A court in Russia convicted a former police officer of publicly spreading false information about the country's military for criticizing the war in Ukraine to his friends over the phone.
The ex-officer, Semiel Vedel, was sentenced Monday to seven years in prison under a law the Kremlin adopted days after sending troops into Ukraine and has actively used to stifle dissent. In addition to the prison term, he was barred from working in law enforcement for four years after his release.
Authorities accused Vedel of spreading information about Russia's full-scale invasion of Ukraine that deviated from the Defense Ministry's official statements.
During three phone conversations with friends last year, Vedel referred to Russia as a “murderer country," used “Glory to Ukraine” as a greeting and claimed that Russia was suffering “huge losses” in Ukraine, according to the case prosecutor.
Officials deemed the conversations public because Vedel's phone was wiretapped and an investigator listened in on the calls. That reasoning, which Vedel's lawyer rejected as absurd, hadn't been previously used in cases involving spreading misinformation charges.
Vedel, who was born in Ukraine, has said he was merely sharing information he got from his friends in the Kyiv police department whom he trusted.
A sweeping Kremlin campaign of repression has accompanied the invasion of Ukraine.

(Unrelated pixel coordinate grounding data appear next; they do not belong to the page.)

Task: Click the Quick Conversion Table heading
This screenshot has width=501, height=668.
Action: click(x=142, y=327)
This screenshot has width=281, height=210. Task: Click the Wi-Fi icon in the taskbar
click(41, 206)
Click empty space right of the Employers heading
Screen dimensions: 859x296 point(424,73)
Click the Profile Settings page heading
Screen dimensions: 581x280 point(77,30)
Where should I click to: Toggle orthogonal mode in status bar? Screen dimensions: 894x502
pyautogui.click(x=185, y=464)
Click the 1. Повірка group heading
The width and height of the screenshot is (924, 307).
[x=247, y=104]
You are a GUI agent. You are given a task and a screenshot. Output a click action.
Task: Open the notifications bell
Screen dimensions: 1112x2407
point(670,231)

Unprecedented since the Soviet era, it has effectively criminalized independent reporting on the conflict and any public criticism of the war.

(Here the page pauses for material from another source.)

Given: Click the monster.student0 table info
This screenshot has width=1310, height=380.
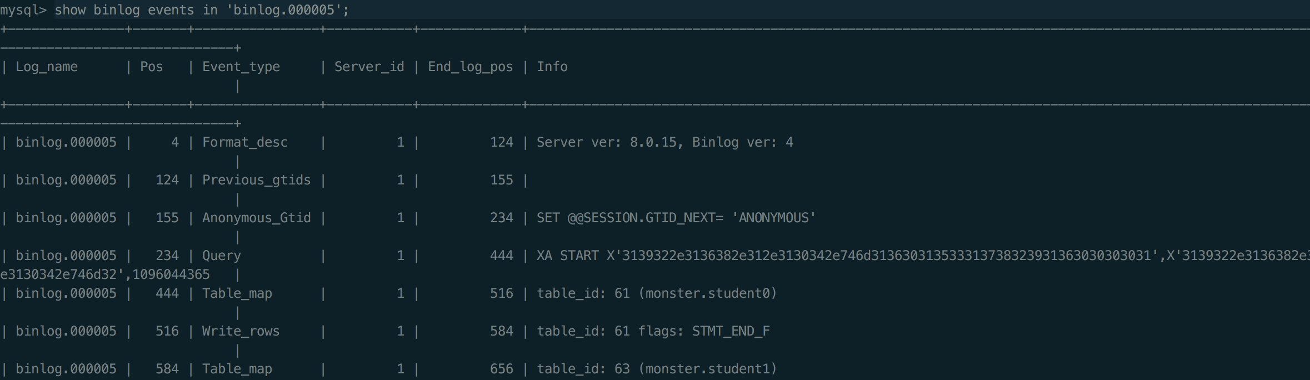Looking at the screenshot, I should pyautogui.click(x=707, y=293).
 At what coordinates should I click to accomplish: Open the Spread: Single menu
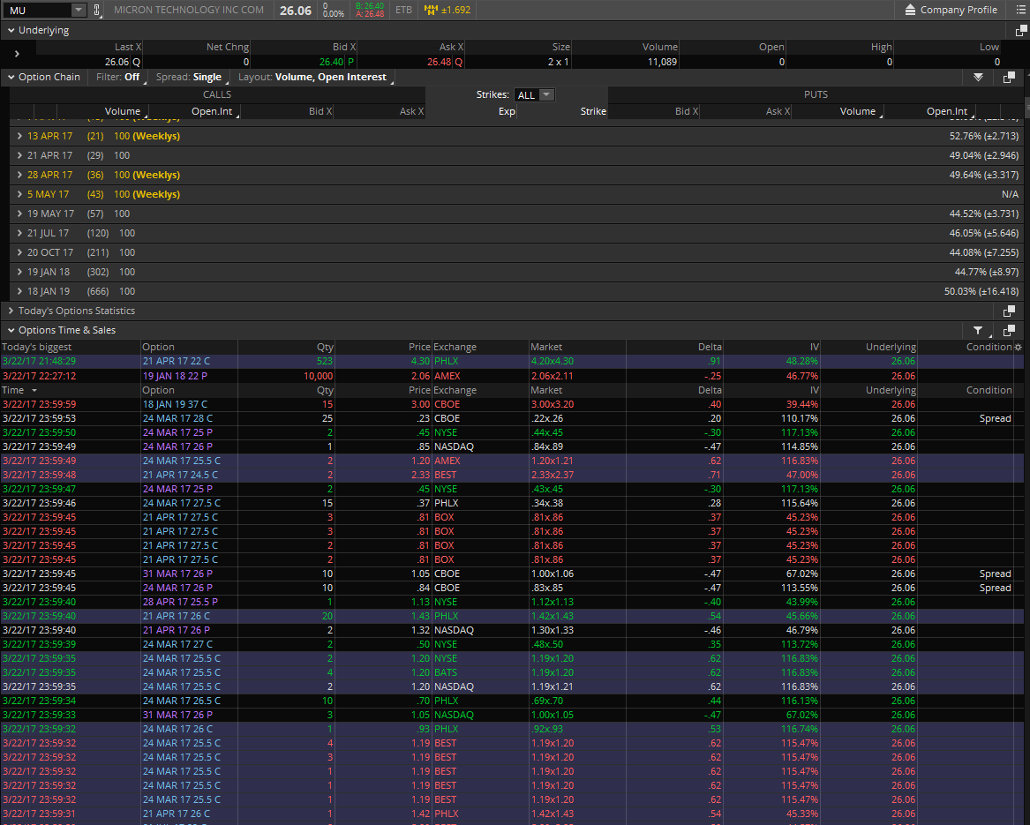pyautogui.click(x=189, y=78)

Earlier this month, a Russian court convicted a top political opposition figure, Vladimir Kara-Murza Jr., of treason for publicly denouncing Moscow’s war in Ukraine. He was sentenced to 25 years in prison.
Another prominent opposition figure, Ilya Yashin, was sentenced to 8½ years in prison last year on charges of spreading false information about the military.

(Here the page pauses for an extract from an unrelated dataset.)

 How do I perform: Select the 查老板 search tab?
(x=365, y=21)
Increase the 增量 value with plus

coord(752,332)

Last month, a Russian court convicted a father over social media posts critical of the war and sentenced him to two years in prison. His 13-year-old daughter, who drew an antiwar sketch at school, was sent to an orphanage.
Days later, Russia’s security service arrested Evan Gershkovich, an American reporter for The Wall Street Journal, on espionage charges.
A recent report by the Russian Supreme Court said that in 2022, courts ordered citizens to pay fines for discrediting the military 4,439 times, the equivalent of about $1.8 million, according to Russia’s independent news site Mediazona.